カイネが怖がっている。恐怖で、煩い以外に言えないのだろう。それでもヒースを背中に庇うカイネを見て、ヒースは安心させる為にカイネの肩をぽんと叩いた。
「カイネ、俺が自己紹介するよ」
強張っていた肩の力が、少し抜けた様に感じた。
「ヒース……こいつは」
「うん、何となく分かったから」
カイネとヒースが言葉を交わすと、それすらも面白くないのか、ヴォルグが今度は切っ先をカイネの鼻先に向けた。ヒースは両手を上げてヴォルグとシーゼルに言った。
「まず、二人共剣を納めようか」
「何故人間に命令されなければならん」
「ヒース、こいつは殺る気だよ」
互いに譲る気はないらしい。どいつもこいつもだが、ヒースは獣人と交渉する為にここまで来た。であれば、まさかの初っ端にご本人登場の運びとなってしまったが、ここは無難に乗り切るしかない。
「じゃあ、俺達が一歩下がる。いい? ヴォルグ」
「勝手に人の名を呼ぶな」
「じゃあなんて呼べばいいの」
「……勝手にしろ」
今度はシーゼルに言った。確かにシーゼルはヒースの命を救ってくれた。それは確かだ。だけど、互いが殺す気でいたらこれ以上発展の余地はない。
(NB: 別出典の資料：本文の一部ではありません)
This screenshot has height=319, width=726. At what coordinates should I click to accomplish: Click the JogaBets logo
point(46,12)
「シーゼル、少し距離を置こう。この距離は、万が一間違いで何があるか分からないから」
「間違いじゃなくてわざとだろう」
「シーゼル、いいから」
「……ふん」
シーゼルは警戒を解かないまま、渋々一歩後退した。ヒースはカイネの肩を掴んだまま、同じ様に後ろに下がる。カイネもそれに合わせて付いてきた。
「ヴォルグ、俺はヒース。鍛冶屋のヒースだ」
すると、ヴォルグの眉がピクリと動いた。鍛冶屋という言葉。やはりこれが一番効くらしい。
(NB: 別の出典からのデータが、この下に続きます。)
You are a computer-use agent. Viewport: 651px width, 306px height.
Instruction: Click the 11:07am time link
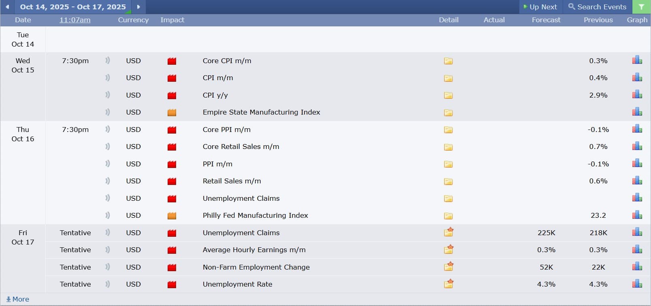pyautogui.click(x=75, y=20)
「カイネを随分と馬鹿にしている様だけど、カイネはあんたの為に鍛冶屋を探してくれてたんだよ」
カイネの肩にまた力が入ったが、ここは我慢してもらうしかない。ヒースはカイネの肩を掴む手にカイネにだけ分かるよう圧をかけた。
「カイネが、俺の為に? そりゃ本当か?」
口角は上がりはしなかったが、目がその喜びを隠しきれていない様だった。ぴく、ぴくと下まぶたが弧を描きそうになっているのを必死に押さえている様子が伺える。獣人は皆こんなに表情に出やすいのだろうか。耳もあれだけパタパタ自由自在に動くから、ヒースに比べたら神経が大分直結しているのかもしれないな、と思った。
「ほらカイネ」
カイネの肩を揺すると、カイネがヴォルグを睨みつけたまま、それでも小さく頷いてみせた。
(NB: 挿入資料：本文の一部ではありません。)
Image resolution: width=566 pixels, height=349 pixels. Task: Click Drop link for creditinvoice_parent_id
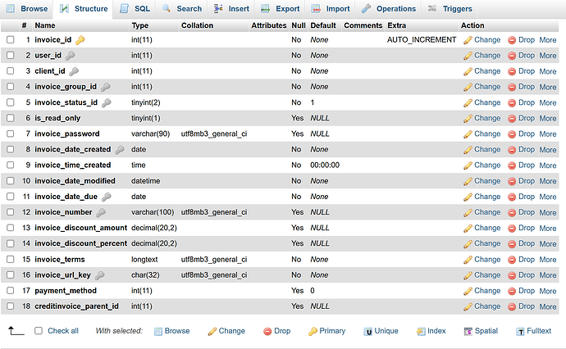click(526, 306)
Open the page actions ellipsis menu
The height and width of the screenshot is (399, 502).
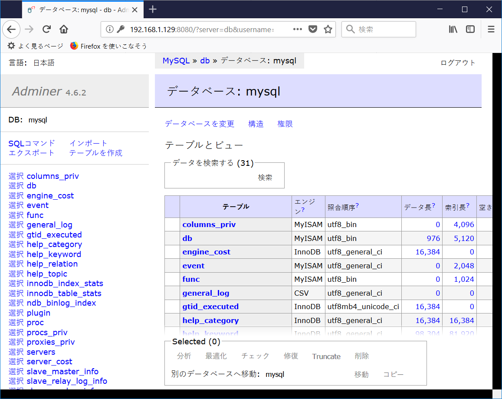[297, 29]

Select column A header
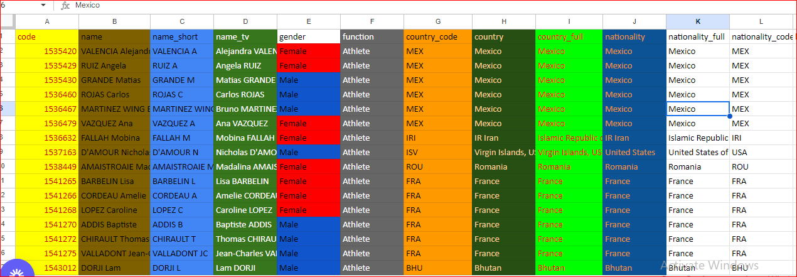47,22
「本当だ。このまま放っておいては、アイネの身に危険が及ぶ可能性が増えるだけだ。だから」
物凄く嫌そうな声色を出していたが、ヴォルグはほう、という表情になるとにやりと笑った。もしかしたら、カイネはヴォルグに対しては常日頃こういった態度しか見せていないのかもしれない。であれば、ばれはしないだろう。
「だから、鍛冶屋を探して連れてきた」
「やれば出来るじゃないか、カイネ!」
ヴォルグが一歩近づくと、カイネの腕にゾワッと鳥肌が立ったのが分かった。ヒースはカイネの腕を掴み後ろに引っ張ると、さっと前に出た。
「ということで、俺が手伝いに来た。経験は浅いかもしれないけど、そもそも人間の世界に自由な身の鍛冶屋なんてそうそう残っていないのは分かってるでしょ?」
「選り好みが出来ないってのは分かってるさ。つまりお前はカイネに頼まれて協力する為にわざわざ遠路はるばるやって来たってことか」
ヴォルグがヒースに迫った。ヴォルグはヒースよりもかなり大きく、完全に見下される形になった。ヴォルグが、馬鹿にした様に笑う。
「で、見返りに何を求めた?」
「それはこれから族長に交渉する」
ヴォルグのこめかみが、ピクリと動いた。
「その内容を聞いている」
「あんたに言う必要はないと思ってる」
「何を!」
「ヴォルグ!」
カイネが怒鳴った。
「その銀髪の男が、お前の首を掻っ捌く前に止めろ」
「――!?」
シーゼルの持つ剣の先端が、ヴォルグの首と背中の間にあと僅かでふれんばかりの距離に迫っていた。
シーゼルが、にたりと笑った。
「残念、首じゃないよ。ここね、丁度いい感じに隙間がある場所なんだよね。知らない?」
背骨の中心から少し離れた所をトントンと指差したシーゼルは、恐ろしい程の殺気を発していた。さすがに鈍感なヒースにも分かった。シーゼルは殺る気だ。今すぐにでも。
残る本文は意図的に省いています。